Backtalk, February 13, 2006

The Adulation of Ignorance

Please bear with me because this might sound a bit strange.

I was at a loss to understand the Bush administration’s policies until I recently watched the movie Goldfinger.

In the movie, James Bond discovered that Goldfinger’s target was the gold depository at Fort Knox. But what puzzled 007 was that, although Mr. Goldfinger could get to the gold, it would be totally impossible for him to remove it without being caught.

When Bond asked Goldfinger about this, his reply was that he had no intention of removing the gold. He was simply going to destroy it and in so doing, raise the value of the gold that he already possessed astronomically.
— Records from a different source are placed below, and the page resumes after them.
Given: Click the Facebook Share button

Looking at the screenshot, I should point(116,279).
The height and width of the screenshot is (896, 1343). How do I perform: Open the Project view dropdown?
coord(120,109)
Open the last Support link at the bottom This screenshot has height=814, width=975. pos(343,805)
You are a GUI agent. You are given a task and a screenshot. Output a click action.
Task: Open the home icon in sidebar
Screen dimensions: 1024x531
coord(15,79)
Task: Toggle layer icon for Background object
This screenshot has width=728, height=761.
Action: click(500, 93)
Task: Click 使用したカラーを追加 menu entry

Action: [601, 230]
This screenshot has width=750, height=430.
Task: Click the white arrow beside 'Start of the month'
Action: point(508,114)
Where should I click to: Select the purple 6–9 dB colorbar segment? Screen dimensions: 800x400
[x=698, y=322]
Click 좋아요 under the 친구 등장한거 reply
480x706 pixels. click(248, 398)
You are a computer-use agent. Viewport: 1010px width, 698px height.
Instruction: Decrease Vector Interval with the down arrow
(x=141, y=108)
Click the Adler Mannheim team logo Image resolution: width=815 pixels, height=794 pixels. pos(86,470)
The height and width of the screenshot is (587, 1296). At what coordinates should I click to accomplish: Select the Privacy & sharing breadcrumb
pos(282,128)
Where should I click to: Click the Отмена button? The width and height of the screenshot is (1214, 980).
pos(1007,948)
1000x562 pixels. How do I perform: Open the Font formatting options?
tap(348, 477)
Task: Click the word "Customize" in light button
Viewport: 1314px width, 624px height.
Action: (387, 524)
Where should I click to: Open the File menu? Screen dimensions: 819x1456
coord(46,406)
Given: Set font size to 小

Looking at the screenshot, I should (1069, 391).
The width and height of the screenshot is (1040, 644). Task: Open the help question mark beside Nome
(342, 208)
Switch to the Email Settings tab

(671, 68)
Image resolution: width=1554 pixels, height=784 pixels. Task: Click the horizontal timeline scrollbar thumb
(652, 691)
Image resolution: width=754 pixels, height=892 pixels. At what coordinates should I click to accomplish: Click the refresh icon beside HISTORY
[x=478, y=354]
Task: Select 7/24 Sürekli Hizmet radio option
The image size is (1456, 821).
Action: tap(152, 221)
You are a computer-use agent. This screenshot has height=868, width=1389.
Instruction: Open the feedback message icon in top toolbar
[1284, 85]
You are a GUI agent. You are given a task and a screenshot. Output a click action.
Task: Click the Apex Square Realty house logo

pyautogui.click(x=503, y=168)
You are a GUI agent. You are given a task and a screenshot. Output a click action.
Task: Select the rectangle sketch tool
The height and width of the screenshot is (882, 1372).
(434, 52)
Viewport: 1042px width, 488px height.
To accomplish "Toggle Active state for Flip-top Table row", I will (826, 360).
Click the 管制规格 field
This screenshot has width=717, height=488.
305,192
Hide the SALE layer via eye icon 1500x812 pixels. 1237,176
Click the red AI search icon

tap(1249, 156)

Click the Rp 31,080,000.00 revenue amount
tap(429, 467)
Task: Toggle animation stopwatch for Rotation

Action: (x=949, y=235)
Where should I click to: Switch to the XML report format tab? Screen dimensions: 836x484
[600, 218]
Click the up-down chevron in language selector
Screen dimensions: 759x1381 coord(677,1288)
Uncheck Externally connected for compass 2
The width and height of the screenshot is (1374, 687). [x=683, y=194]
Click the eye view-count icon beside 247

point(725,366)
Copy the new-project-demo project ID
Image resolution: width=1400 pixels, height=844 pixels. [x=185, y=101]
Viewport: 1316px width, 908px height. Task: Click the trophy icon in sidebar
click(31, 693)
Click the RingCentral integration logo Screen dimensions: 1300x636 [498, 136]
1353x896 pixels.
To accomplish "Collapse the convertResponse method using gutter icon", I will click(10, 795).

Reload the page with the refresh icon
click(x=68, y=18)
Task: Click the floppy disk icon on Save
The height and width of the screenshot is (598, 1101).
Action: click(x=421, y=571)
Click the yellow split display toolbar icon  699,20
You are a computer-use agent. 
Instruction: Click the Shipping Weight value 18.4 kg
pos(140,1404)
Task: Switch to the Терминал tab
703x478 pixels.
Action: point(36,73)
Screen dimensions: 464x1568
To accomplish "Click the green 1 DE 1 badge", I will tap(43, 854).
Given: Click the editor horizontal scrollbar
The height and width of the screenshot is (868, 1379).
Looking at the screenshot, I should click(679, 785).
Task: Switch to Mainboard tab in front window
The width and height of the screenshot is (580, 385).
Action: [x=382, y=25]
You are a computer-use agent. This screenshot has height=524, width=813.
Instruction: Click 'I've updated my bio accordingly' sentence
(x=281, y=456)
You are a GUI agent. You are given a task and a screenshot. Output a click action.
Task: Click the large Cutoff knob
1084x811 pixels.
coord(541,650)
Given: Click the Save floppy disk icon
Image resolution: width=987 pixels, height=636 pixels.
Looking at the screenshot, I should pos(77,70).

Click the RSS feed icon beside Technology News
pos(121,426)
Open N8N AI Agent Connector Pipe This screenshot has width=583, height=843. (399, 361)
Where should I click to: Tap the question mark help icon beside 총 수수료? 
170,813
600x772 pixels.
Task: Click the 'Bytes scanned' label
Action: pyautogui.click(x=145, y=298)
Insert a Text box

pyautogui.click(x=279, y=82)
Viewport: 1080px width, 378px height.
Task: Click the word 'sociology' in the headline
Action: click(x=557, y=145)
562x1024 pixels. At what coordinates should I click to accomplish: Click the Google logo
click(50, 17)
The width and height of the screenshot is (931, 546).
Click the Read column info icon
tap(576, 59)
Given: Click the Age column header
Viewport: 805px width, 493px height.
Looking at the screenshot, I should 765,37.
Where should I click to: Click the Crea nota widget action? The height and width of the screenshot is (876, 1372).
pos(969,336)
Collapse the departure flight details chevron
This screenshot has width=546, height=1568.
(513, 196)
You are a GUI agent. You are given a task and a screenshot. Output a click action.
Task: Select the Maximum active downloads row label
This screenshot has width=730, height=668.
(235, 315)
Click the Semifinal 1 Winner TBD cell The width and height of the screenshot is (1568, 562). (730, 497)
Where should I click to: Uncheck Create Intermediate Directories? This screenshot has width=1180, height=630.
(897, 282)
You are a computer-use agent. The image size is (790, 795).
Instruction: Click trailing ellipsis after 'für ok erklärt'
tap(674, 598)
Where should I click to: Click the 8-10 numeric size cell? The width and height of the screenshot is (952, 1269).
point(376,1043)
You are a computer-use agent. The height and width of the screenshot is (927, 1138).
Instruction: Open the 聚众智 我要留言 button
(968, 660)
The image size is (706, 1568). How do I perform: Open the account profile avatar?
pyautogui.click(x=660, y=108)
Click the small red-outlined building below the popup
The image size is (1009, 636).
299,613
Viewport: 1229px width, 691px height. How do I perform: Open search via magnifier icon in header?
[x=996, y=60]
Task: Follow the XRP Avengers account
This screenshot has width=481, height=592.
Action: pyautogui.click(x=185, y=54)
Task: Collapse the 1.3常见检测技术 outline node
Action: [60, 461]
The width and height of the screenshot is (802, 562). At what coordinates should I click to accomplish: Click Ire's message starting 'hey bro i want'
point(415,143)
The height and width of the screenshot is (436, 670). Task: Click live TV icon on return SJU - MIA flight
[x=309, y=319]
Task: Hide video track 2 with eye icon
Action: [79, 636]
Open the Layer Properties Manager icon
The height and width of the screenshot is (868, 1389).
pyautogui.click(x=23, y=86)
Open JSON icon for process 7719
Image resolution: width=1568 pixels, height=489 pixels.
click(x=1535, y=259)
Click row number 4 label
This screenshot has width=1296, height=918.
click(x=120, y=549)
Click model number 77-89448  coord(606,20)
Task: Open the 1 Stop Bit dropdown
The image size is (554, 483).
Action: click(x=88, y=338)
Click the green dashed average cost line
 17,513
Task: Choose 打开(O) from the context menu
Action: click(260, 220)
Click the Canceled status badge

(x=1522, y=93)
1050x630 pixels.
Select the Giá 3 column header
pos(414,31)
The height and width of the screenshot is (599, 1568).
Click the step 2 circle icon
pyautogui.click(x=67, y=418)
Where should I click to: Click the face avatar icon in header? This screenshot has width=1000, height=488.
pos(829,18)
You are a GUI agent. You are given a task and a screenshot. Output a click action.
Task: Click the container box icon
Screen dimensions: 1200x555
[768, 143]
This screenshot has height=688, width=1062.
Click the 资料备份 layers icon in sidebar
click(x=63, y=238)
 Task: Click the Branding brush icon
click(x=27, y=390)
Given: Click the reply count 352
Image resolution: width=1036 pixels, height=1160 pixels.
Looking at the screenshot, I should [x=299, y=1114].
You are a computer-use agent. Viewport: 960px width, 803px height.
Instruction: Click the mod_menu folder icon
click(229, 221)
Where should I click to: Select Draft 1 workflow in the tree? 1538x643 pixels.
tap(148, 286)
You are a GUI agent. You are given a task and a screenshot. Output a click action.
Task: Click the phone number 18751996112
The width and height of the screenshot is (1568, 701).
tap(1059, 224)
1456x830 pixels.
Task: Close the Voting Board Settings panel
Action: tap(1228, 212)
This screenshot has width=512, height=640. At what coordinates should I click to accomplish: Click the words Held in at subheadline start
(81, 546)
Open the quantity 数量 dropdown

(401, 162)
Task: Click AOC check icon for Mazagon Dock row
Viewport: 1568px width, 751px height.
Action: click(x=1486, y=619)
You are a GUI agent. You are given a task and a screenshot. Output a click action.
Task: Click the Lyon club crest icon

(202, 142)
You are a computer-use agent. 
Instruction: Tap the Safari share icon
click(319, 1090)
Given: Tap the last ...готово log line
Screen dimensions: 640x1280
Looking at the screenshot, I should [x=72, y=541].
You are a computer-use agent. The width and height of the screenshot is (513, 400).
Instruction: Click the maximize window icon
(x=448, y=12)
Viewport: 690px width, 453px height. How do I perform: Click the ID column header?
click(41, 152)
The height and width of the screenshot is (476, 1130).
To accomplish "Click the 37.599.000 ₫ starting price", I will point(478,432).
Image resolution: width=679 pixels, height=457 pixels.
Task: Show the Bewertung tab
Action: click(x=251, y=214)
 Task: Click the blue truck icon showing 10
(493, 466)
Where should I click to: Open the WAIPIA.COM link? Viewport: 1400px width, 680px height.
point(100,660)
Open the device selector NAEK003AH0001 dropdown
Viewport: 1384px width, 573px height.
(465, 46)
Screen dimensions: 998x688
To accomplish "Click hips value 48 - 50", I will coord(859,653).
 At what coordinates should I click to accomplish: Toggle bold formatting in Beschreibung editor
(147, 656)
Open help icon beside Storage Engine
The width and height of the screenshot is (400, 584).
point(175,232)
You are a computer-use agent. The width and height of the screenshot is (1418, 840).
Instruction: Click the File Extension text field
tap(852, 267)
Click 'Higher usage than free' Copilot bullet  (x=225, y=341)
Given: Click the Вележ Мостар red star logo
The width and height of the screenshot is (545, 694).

That’s when it hit me: all Bush had to do was to disrupt the flow of oil and that would make the oil prices skyrocket. If the last-quarter profits of the oil companies are any indication, the plan is working just fine.

Additionally, the tremendous money that has been sucked out of the public sector and put into the hands of private military contractors helps to feed the war machine while shredding the social contract.

The goal is war – continual war. It is not important to win. In fact, it is vital not to win. Peace is bad business when your business is war. War itself is the goal. …

~ Wali Muhammad

It seems that there is a reason for the war, and a very important one.

Unless Uncle Sam corners the world market in oil, Iran and the rest of the world will start to trade oil in euros. The dollar will be sold off, and America will drown in red ink.

This fight for oil is therefore a do-or-die, last-ditch effort to save American hegemony and dominance in the world. You can therefore expect that America will spare no effort, and if it thinks it is losing it will almost certainly go nuclear, because if it loses, it goes down.

Also, it has spent so much on this war that it has to win it at all costs because that will be the only way to pay for it!

Altogether a thoroughly dismal prospect.

~ Adrian Culey, Sydney, Australia

Paul Craig Roberts replies:

The U.S. has no possibility of cornering the world market in oil. Russia is a big producer, as are Mexico and Venezuela. The world can trade oil in euros now if it wants to. The dollar’s value depends on the world’s willingness to hold dollar-denominated assets, not on the currency used for oil payments. The dollar’s value will be hurt far more by the additional red ink it will take to attack Iran than by any oil bourse.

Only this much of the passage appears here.